To do: Search the records below for "agent"; copy each line that has it.

»»

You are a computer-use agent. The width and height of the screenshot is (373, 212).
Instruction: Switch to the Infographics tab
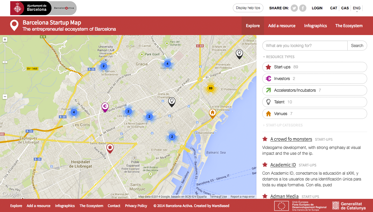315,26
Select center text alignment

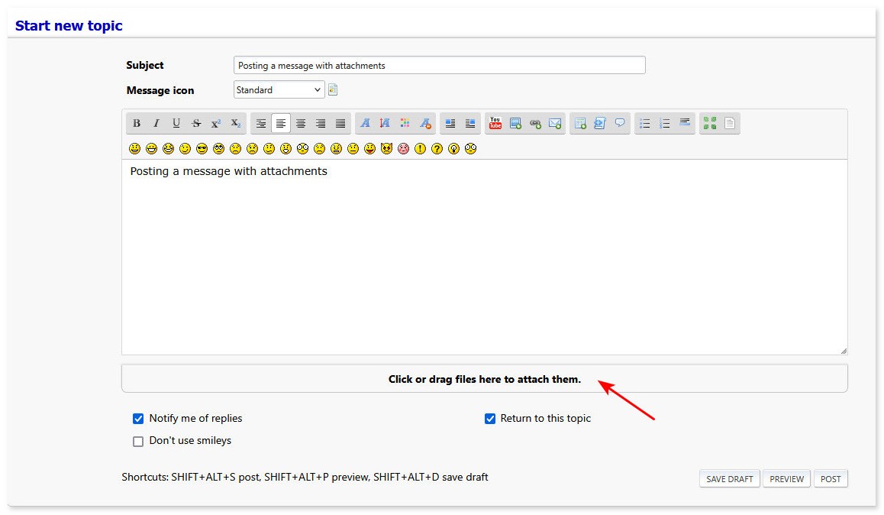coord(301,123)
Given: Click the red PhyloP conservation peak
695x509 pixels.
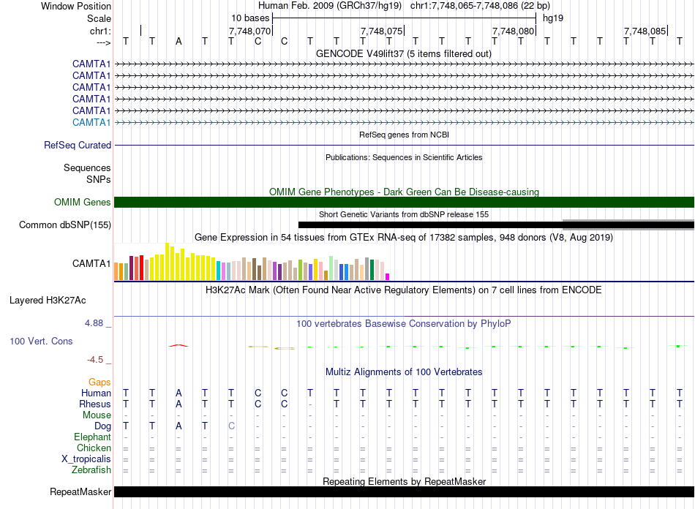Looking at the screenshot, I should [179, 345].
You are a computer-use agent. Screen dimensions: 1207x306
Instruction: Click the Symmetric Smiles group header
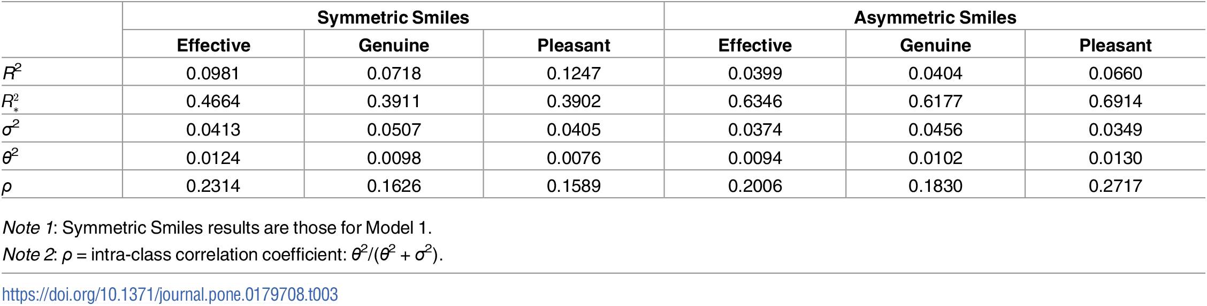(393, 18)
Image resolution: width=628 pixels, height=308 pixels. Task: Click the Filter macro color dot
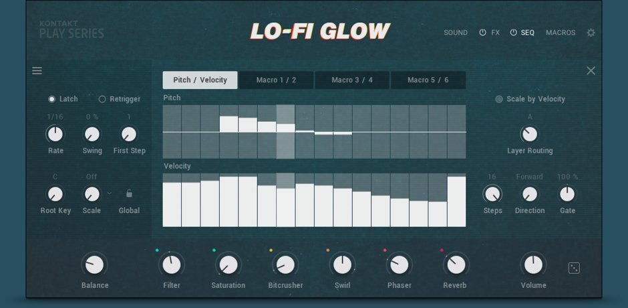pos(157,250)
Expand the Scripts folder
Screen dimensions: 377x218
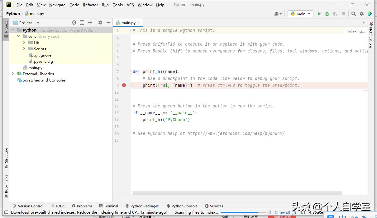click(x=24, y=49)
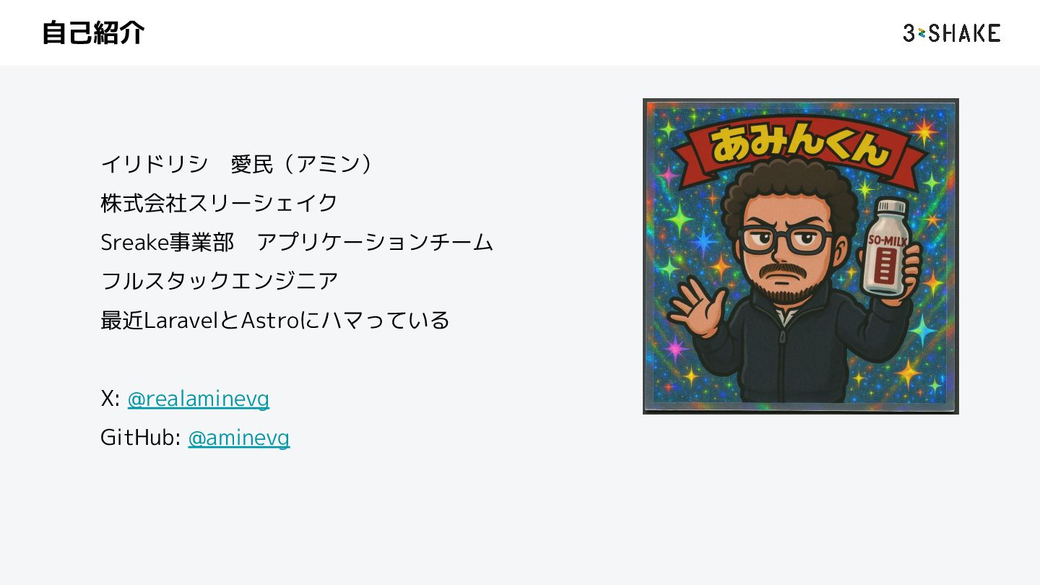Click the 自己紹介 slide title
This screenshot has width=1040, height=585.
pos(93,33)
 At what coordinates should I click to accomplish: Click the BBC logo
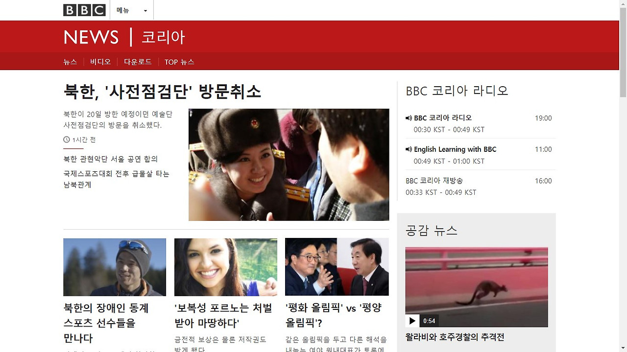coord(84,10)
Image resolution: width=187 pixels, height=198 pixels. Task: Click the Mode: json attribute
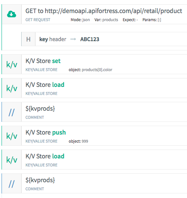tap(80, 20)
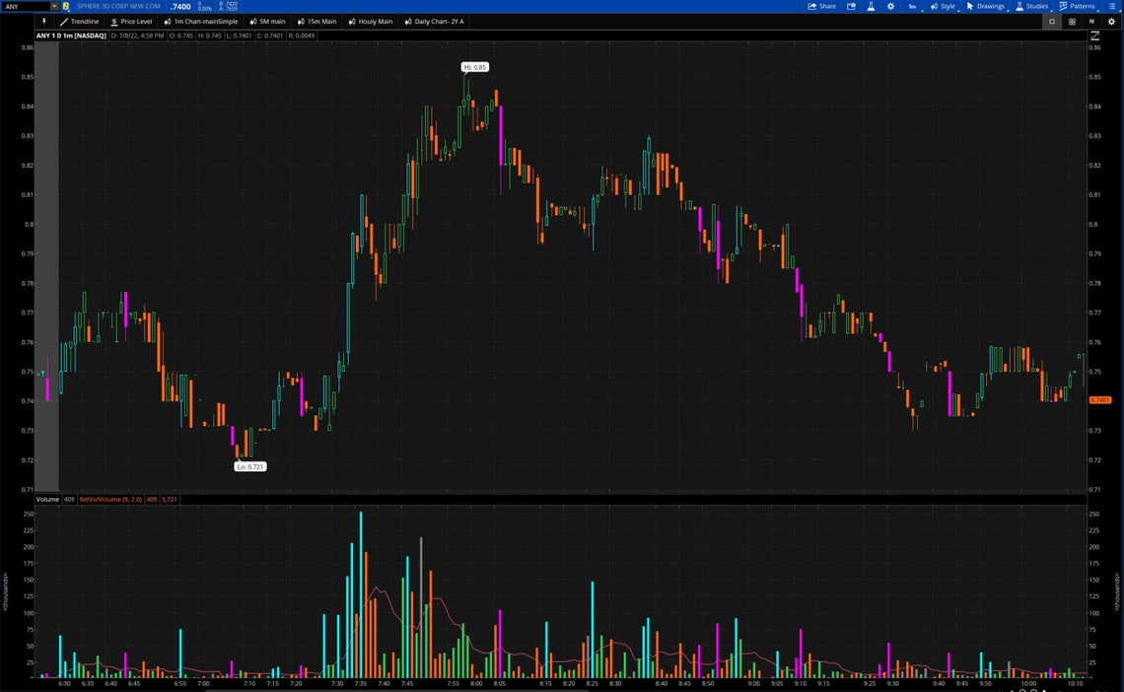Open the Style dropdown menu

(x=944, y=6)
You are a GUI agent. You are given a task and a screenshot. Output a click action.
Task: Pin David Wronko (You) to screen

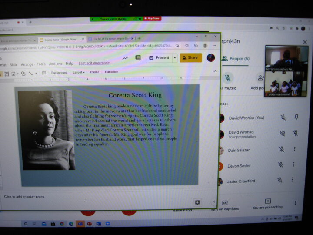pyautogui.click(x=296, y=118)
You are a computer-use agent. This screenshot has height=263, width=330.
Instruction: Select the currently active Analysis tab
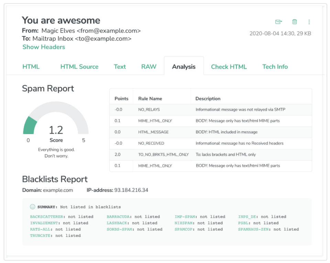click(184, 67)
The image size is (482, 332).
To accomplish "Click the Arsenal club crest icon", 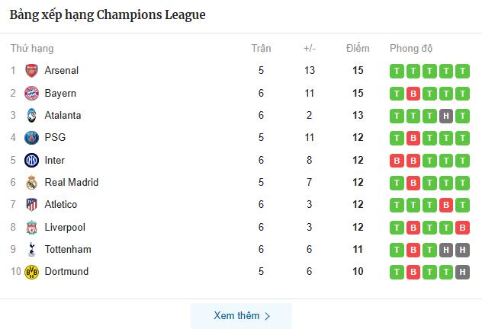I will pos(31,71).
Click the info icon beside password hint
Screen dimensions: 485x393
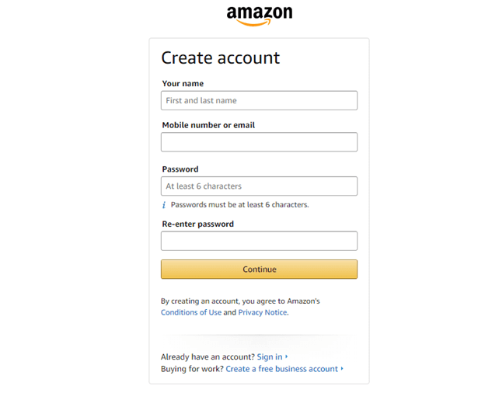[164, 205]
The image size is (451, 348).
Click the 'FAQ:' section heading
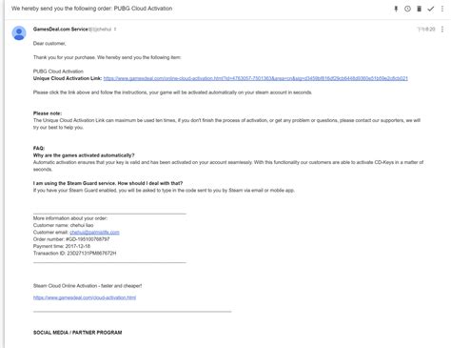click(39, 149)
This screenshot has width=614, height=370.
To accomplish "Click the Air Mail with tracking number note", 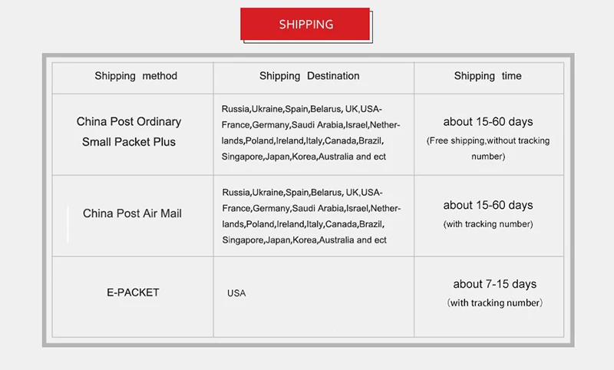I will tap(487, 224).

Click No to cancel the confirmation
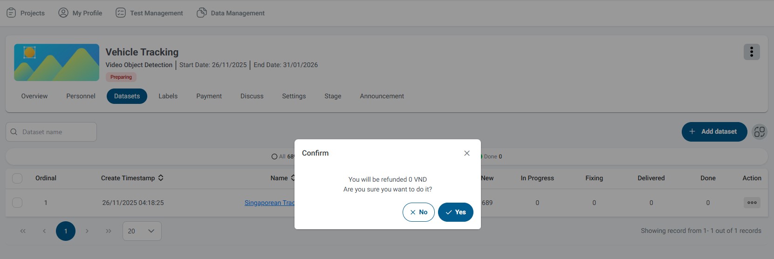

««

Task answer:
You are a computer-use agent. The width and height of the screenshot is (373, 212).
You are a computer-use agent. Screen dimensions: 1207x306
You are a GUI agent. You are given a task and a screenshot. Output a click action.
You are a computer-use agent. This screenshot has height=263, width=330.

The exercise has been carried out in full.